Through the Recovery Act (ARRA), the Federal government distributed $1 billion to the Community Services Block Grant (CSBG) to assist in the economic recovery effort. Many people want to know how that came out.
As co-directors of the CSBG ARRA evaluation study, we are happy to highlight the results of two recently released reports of the project that the Office of Community Services (OCS) commissioned to learn about CSBG ARRA.
First, is the “Implementation of Community Services Block Grants Under ARRA” where we looked at how the stimulus funds were used and what types of activities and investments were made. We interviewed dozens of Federal and State officials and members of the CSBG Network who were responsible for implementing CSBG ARRA. We also visited eight states (California, Georgia, Massachusetts, Minnesota, New York, Oklahoma, Virginia, and Washington) and went to several CSBG local entities in each of these States to get an on-the-ground look at their accomplishments.

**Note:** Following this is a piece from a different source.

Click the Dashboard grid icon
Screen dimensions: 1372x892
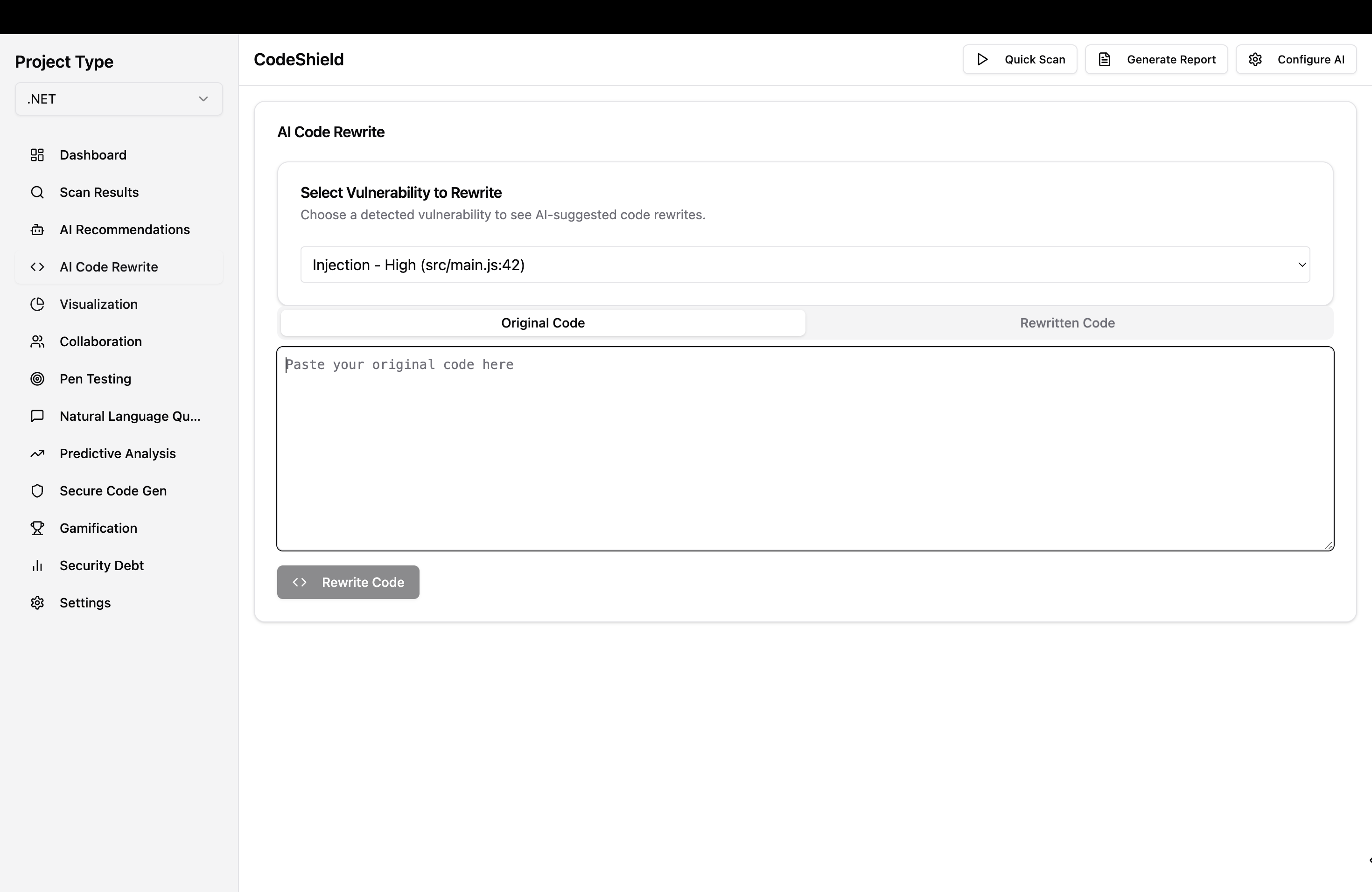[37, 155]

The report presents the findings of an extensive evaluation to document the services, promising practices, and challenges that emerged during the CSBG ARRA initiative. ARRA represented an unprecedented infusion of funding, accompanied by increased monitoring and accountability. The lessons learned have valuable implications for the CSBG Network and suggests the need for continued and open communication among the Network’s members (from OCS down to the local agencies) to work together on finding practical solutions to common problems.
The evaluation also points out the challenges faced in implementing a quick, massive program and recommends adjustments that might benefit future government programs.
Among the challenges:
- Local CSBG grantees had to use the ARRA funds in 18 months, requiring quick ramp-up and wind-down.
- This timetable was much more compressed than was the case for most other ARRA programs.
- Implementation was more difficult because States were not given administrative funds for planning or implementing the CSBG ARRA efforts, and they had to develop new systems to comply with ARRA’s reporting requirements.
However, as ARRA was designed to do, CSBG ARRA encouraged innovation and gave local grantees an opportunity to implement new program ideas they had researched and developed, but put on hold due to a lack of regular funding.
Other benefits included:
- creating or saving jobs – as many as 18,000 jobs, which is probably an undercount because of how ARRA counted jobs ;
- serving more needy families;
- improving existing programs; and
- building the capacity to deliver services more effectively.
In addition to assessing the implementation of ARRA, OCS also asked us to study CSBG administrative expenses and put this information in a broader context of how CSBG compares with similar nonprofits that don’t receive CSBG support. To do this, we looked at government regulations and administrative guidelines, analyzed IRS Form 990 data for both CAAs and comparable nonprofits, and spoke with nearly two dozen CAA financial officers to understand their perspectives on reporting administrative expenses.
A second report, “Community Services Block Grant Administrative Expenses” provides analysis on the level of administrative expenses among local CSBG grantees.
The study addressed five research questions:
- How are administrative costs defined by Federal government entities, particularly for CSBG?
- What percentage of State CSBG funds is spent on administrative expenditures?
- What types of guidance do States receive in reporting CSBG administrative costs?
- How do the administrative expenditures of CSBG-eligible entities compare to those of similar nonprofit organizations?
- How have administrative expenditures been used to assess the performance of nonprofit organizations, including the strengths and limitations of these approaches?
Overall, local CSBG grantees appear to be comparatively good stewards of their overall financial resources. On average, CAAs spent less on administrative expenses than the comparable group of nonprofits. However, the report cautions that focusing solely on financial ratios to assess an organization’s efficiency and effectiveness can miss the big picture of an organization’s performance in terms of who they serve and the types of services provided.
The report provides recommendations related to administrative expenditures, including consideration of a range of administrative expense levels based on an organization’s size.